Social media, generally, has the potential to impact the privacy of your information, and it is important that you be aware of privacy risks associated with the use of these applications. For example, taking an online social media quiz can provide information you may have used as answers to the security questions that protect your financial accounts. Selecting to use a browser in “private mode” only keeps the history from being maintained on your device but does nothing to reduce the online trail of data you leave regarding your interests, purchases, online activities, and possibly even personal behaviors. Posting pictures while on vacation may inform many more than desired that you are away from home.

When you install a social media application or other applications, you may be giving permission for the company to collect more than you realize. This can include:

  • Personally identifiable information,
  • Keystroke patterns,
  • Accelerometer/gyroscope information from your mobile device,
  • Your camera and microphone on your device,
  • Location information based on SIM card and/or IP address,
  • Application activity,
  • Browser and search history, and
  • Biometric information (face and voice print).

Some companies include provisions to “fingerprint” your internet activity.  Using keystroke pattern recognition, they can piece together your activity from different devices and produce a User ID that is used to produce a profile. Some applications can install services, like a proxy server, that make it susceptible to misuse (ie. other applications can interact with a proxy server without authorization, if not coded properly). Some applications can essentially become “spyware” while providing social media features.
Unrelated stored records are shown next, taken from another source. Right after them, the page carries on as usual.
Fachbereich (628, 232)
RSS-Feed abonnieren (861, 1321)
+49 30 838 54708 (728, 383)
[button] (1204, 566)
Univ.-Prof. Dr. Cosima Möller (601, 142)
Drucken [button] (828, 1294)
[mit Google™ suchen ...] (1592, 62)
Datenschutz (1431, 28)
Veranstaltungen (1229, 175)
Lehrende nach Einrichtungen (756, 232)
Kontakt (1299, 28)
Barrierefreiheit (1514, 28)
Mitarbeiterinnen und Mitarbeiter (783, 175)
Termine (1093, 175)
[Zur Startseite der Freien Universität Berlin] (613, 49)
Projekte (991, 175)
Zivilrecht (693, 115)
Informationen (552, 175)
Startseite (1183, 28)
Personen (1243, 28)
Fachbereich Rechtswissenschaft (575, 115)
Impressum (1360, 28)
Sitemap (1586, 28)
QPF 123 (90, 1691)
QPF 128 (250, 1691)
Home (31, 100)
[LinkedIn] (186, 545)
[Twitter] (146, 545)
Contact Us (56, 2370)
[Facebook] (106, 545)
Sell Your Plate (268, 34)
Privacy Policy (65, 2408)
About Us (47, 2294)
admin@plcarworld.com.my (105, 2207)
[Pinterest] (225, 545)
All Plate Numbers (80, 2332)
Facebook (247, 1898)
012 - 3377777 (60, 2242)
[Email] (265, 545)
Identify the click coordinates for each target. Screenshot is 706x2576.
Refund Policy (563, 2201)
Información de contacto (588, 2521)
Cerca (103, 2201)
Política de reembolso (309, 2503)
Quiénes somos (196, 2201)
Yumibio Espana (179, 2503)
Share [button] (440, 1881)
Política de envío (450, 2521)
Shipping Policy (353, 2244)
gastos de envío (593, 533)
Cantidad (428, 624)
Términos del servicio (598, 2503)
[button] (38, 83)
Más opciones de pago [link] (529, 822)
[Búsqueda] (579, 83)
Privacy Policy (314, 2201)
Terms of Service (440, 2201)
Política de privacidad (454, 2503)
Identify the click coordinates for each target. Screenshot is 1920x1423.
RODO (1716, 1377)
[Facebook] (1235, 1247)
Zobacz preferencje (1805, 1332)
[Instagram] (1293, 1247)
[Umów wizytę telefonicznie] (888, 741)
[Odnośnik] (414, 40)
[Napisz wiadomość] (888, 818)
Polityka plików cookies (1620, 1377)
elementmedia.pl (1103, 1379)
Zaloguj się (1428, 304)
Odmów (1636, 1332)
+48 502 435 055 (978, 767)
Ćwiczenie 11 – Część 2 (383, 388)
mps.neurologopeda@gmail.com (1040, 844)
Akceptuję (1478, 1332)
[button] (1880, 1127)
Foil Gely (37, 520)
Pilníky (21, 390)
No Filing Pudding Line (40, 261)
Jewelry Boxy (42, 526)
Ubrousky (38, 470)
With the increasing reliance on data science, most of these companies have machine-learning algorithms that can build your unique digital profile based on your actions and behaviors.

Some countries require that businesses share any data collected from their applications with government employees or agencies. There have been reports of governments accessing private information and tracking the personal location of American citizens.

Do you know how to protect your privacy?

For individuals, those actions should include:

  • Understand the tradeoff between privacy and convenience: When you download a new app, open a new online account, or join a new social media platform, you will often be asked for access to your personal information. Consider whether the service is worth the data you must hand over, even if the services are free.
  • Research the application and the company providing the application. Determine whether you are comfortable with the information the application collects and the reputation of the company providing the service.
  • Research the country in which the application provider resides and ensure that you are comfortable with the laws of that country relative to data sharing.
  • Adjust privacy settings to your comfort level: For every app, account, or device, check the privacy and security settings, and set them to your comfort level. Generally, it’s wiser to share less data, not more.
  • Protect your data by using a long and unique password for each account and device; enable multi-factor authentication (MFA); and enable automatic device and software updates.

Thank you for your continued support and diligence in protecting your and JMU’s private information!